全てを腕の中に入れて、握り込んでしまいたいという気持ちだけが先走りそうだったが、どうにか堪え、
「好きだからに決まってんだろ」と、発した。
すぐに目を逸らされる。
「……えっ、そんなっ……どうしたの!? あ、そういう慰めか……」
「……慰めにしたいわけ?」
まだそんなことを言うつもりか、と呆れて溜息を吐いた。今更なかったことにするつもりはもちろんない。
お前にはもう、断るという選択肢はない。
「だって私、今さっきあの人と別れたばっかりなんだよ? それをいきなり、あのだって、全然分からないし」
「意味が?」
「うんそう」
お前はその通り、とでも言いたげに、頷く。
これは話しても埒が明かないな、と俺は強引にお前の顎を手で持った。
「え……」
固まる、大きな瞳。
「身体で教えなきゃ、分かんねーのかよ……」
ここまで面倒な流れになるとは思いもしなかったので、若干腹正しく思いながらも、口づける。
「…………」
もちろん、優しく、触れるだけ。
「分かってんだろうが。認めろよ。そんで、俺と結婚しろ。それしかお前の道は残ってねえ」
言い切ってやると反論してくるに違いないが、ここは言い切ることが重要だと判断した。
「そんな、全然……」
ほら、きた。
「年取る前に結婚したいと思ってんだろ。もう俺で手打っとけ」
次に、責める角度を変えてやる。
「いや、年とか関係ないんだけどね!」
「嘘つけ、周りどんどん結婚していってんだろうが」
「別に……」
お前はそっぽを向いて少し拗ねたが、それではきりがない。
「……俺はお前の想いを尊重する。約束する」
お前の顔が真剣になるのが分かる。それは、前の相手では叶わなかったことだと俺は知っているからだ。
「そんなの……普通だよ」
「あっそ。
まあ、言わなくても分かってると思うけど、俺は金にも困らせねーし、人間関係も最善を尽くす。嫌な奴は排除してやる」
「お姉さん怖いよ……」
いづれ言うかもしれないと思っていたが、一番に言われて笑ってしまった。
「俺が躾けるよ。だけどアイツは俺たちの人生の中で重要な役割を果たす時が来るから、無碍にはできねえ……分かるか?」
俺はお前の目を射抜くほど見つめた。
目の色で分かる。お前も理解してくれているようだ。
「どこまで本気なのか……分かんないけど」
「まあ、どうしても姉貴が嫌なら仕方ないさ。なんなら一生会わなくてもいいようにするし。
ただ俺はお前の味方だからな。お前の全てを俺が負う。
覚悟はできてる。お前の親にもきちんと説明できる。むしろ早くしたいね。正々堂々とお前を俺の家に入れたい」
「…………怖いよ……家が大きすぎて」
「もっと欲持てよ! でかい家になんて住もうと思っても住めねえぜ?」
「住居の大きさじゃなくてさ……」
「家柄のことだろ? 分かってるよ」
「…………」
周囲の女たちは富や名誉に群がってくる。が、お前はそんな人間じゃない。
「何も心配するな。俺がうまくやる。俺の方が若いから多分、寿命で考えると同じくらいの時期に死ねるだろうし。
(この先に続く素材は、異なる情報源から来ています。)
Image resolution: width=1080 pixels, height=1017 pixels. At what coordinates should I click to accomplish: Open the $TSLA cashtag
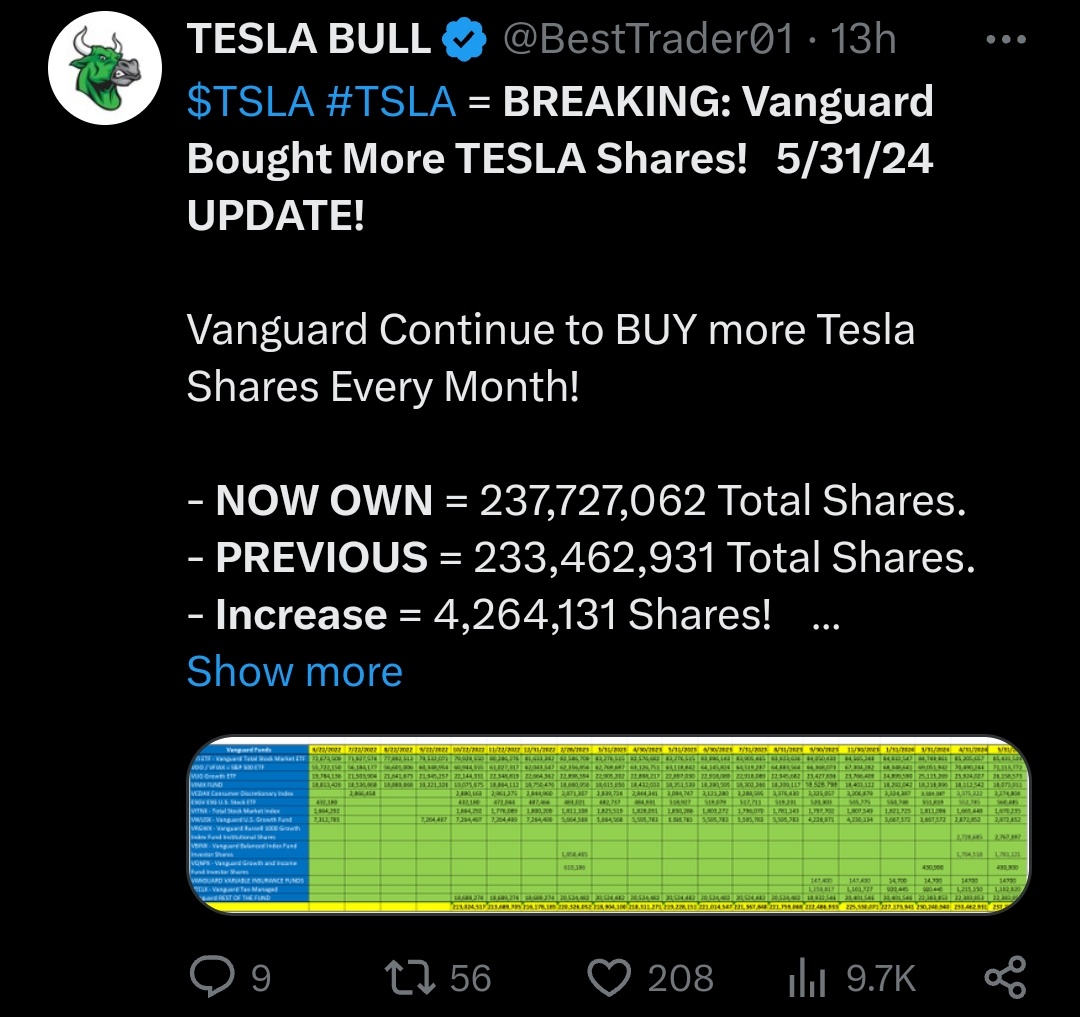point(250,101)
お前は俺だけを見てればいい。やりたいことはやらせてやる。俺の仕事を手伝うのや、家に籠るのが嫌なら、仕事もすればいい」
「待ってよ、待ってよ。突然、すぎて……」
言われてみるとそうかもしれない。ずっと、良い友達を続けてきて、今フリーになったと知って、ここぞとばかりにプロポーズしたが、流れというものはできていなかったかもしれない。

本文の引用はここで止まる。